[THE EXERCISE]
From the rows below, pick out and copy each line that contains the word "Click". Case counts.
— Begin RECORDS SUPPLIED —
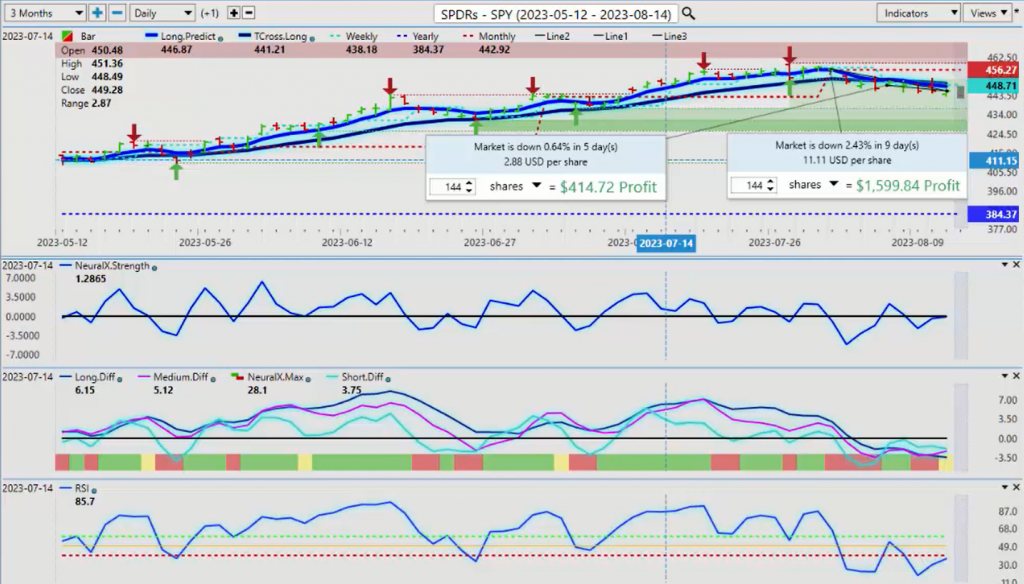The image size is (1024, 584).
Task: Click the black plus forecast increment button
Action: 234,13
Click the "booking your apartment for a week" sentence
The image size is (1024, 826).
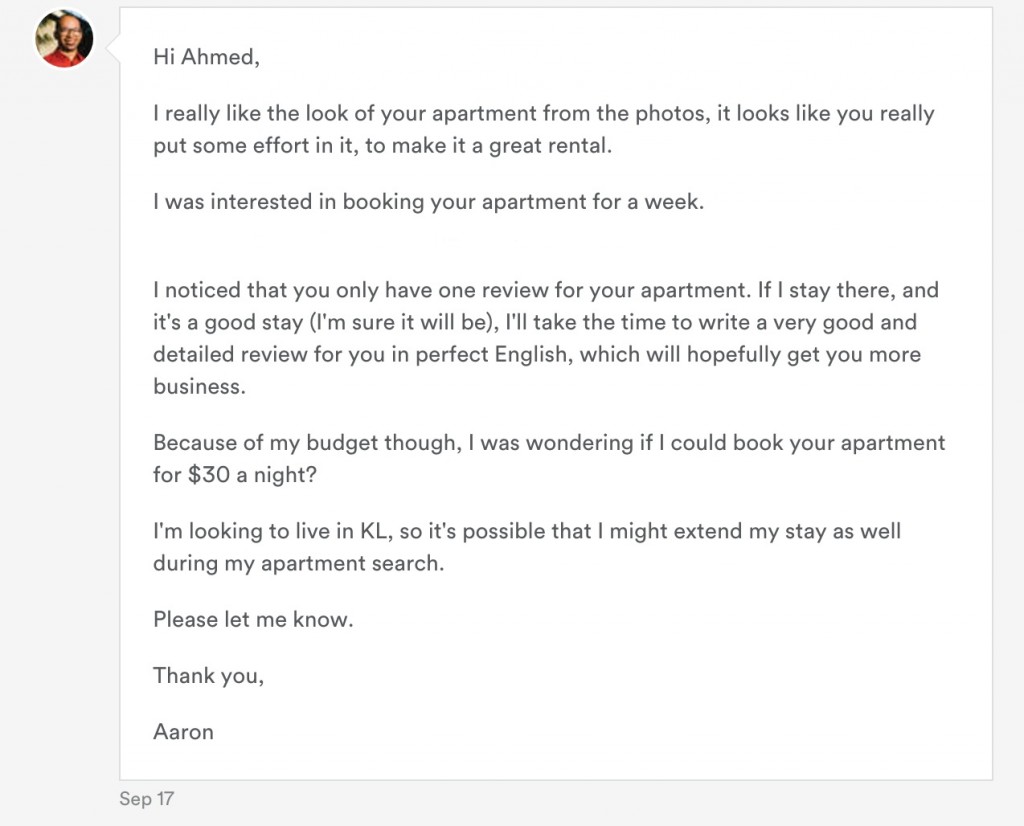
— End RECORDS SUPPLIED —
[FULL OUTPUT]
Task: Click the black plus forecast increment button
Click the "booking your apartment for a week" sentence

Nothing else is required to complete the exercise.